S+T+ARTS4WaterII at Ars Electronica 2025

Sounding Lines at Ars Electronica - Stijn Demeulenaere

Beginning September, three artists of the S+T+ARTS4WATER II residency programme, supported by the European Commission, project coordinator VITO and the partners GLUON and Arca Futuris participated to the Ars Electronica Festival in Linz.  

The S+T+ARTS4Water II project brought together 20 artists with port authorities, citizens, researchers, and businesses to explore the pressing challenges facing European port cities and coastal regions today. These challenges arise on multiple levels – local, global, environmental, and social — and intersect in complex ways. From plastic and oil pollution to anthropogenic underwater noise, from rising sea levels to questions of migration and labor, each issue reveals how deeply our ports are entangled to broader planetary concerns.  

In response, artists created diverse works – performances, sculptural sound installations, films and many more – that reflect the issues they discussed and immersed themselves in during their residencies.

The project revealed not only the scale but also the complexity of the challenges facing our port cities. They demand urgent responses, but also careful reflection and collective imagination. This duality resonates strongly with the theme of this year’s Ars Electronica Festival, PANIC: Yes/No. When confronted with accelerating change, panic is always near at hand. Yet S+T+ARTS4Water II showed that art can shift us beyond fear, transforming urgency into dialogue, creativity, and resilience. By making pressing issues tangible through artistic practice, the project opens a space where we can acknowledge the gravity of the situation without surrendering to despair—and instead imagine new ways of seeing, feeling, and acting. 

It is precisely in this tension – between urgency and imagination, alarm and resilience – that three S+T+ARTS4Water projects were selected to be part of the Ars Electronica program this year.  

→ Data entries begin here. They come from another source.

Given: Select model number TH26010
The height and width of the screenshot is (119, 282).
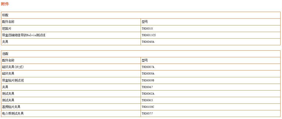Looking at the screenshot, I should [x=147, y=28].
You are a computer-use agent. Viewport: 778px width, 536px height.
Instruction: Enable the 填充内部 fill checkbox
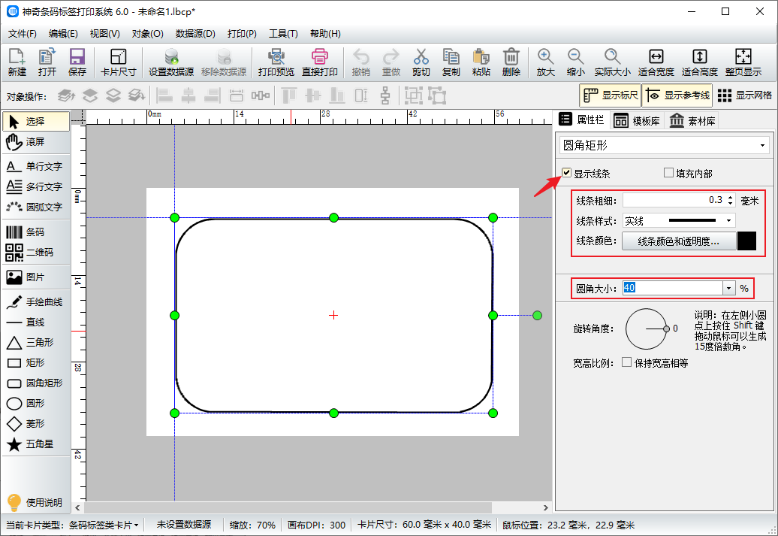coord(668,174)
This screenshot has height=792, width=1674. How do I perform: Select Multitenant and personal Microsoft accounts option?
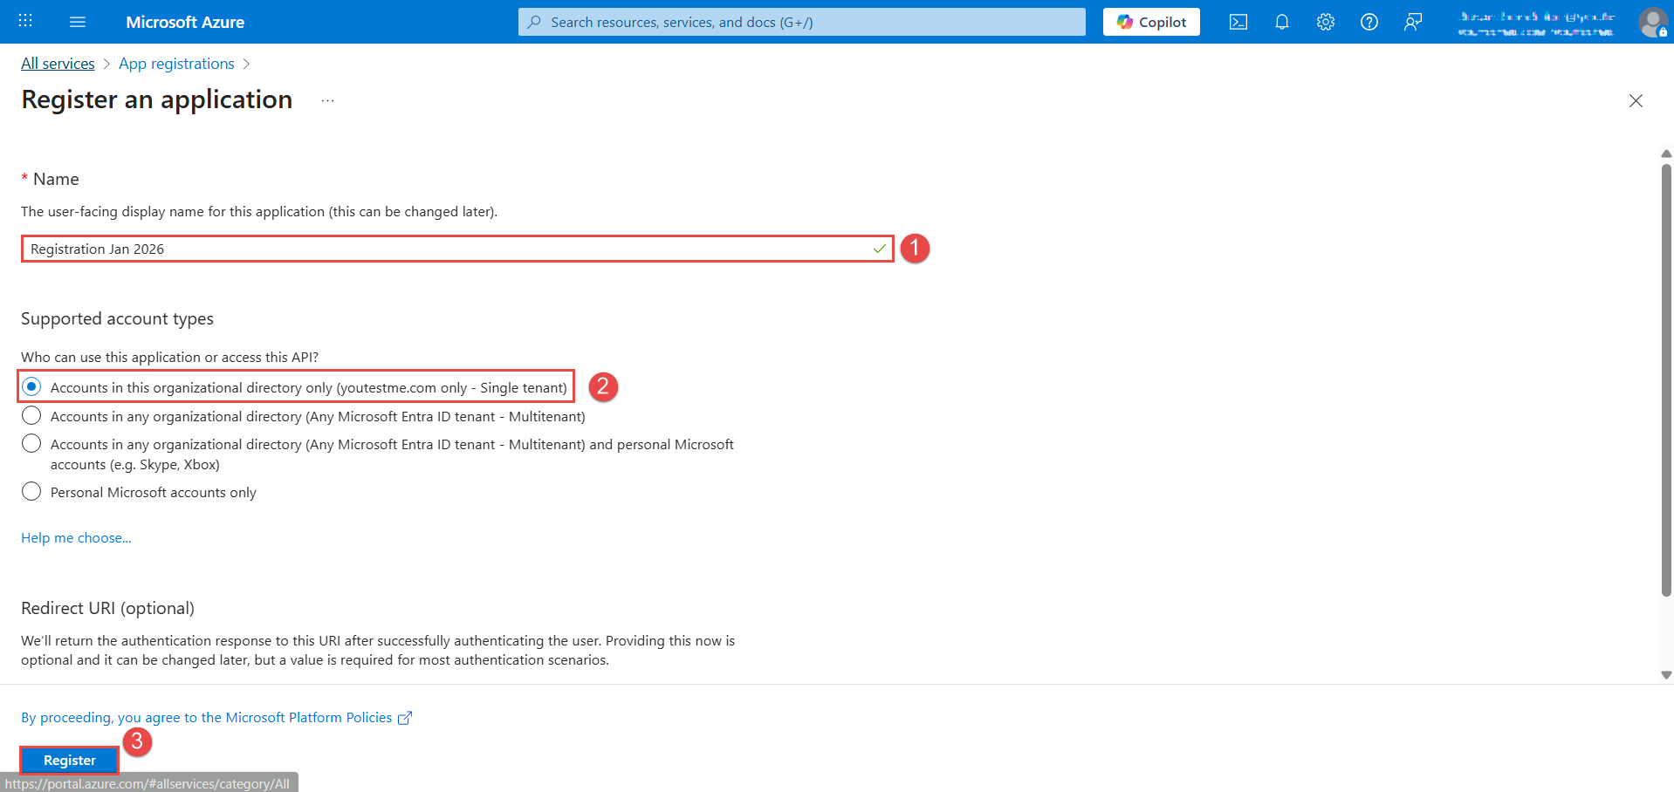[x=31, y=444]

One of them, Sounding Lines by Stijn Demeulenaere (hosted by GLUON), brought an immersive sound experience reflecting on how two centuries of extraction have reshaped the North Seabed, while also pointing to emerging forms of rewilding through new extractive infrastructures such as offshore windmills. In Linz, the work unfolded as a performance on the Danube: participants dressed in wading suits entered the river, their bodies pressed by water, listening. Beneath the surface, field recordings of wind turbines conversed with sea shanties sung by local choirs and the sounds of rare oyster beds. By asking participants to simply stand still and listen, the work carved out a rare pause in the busy festival rhythm, reminding us that extraction and rewilding, exploitation and care, share the same seabed – and raising the question of how we want to give shape to our seas in the future.  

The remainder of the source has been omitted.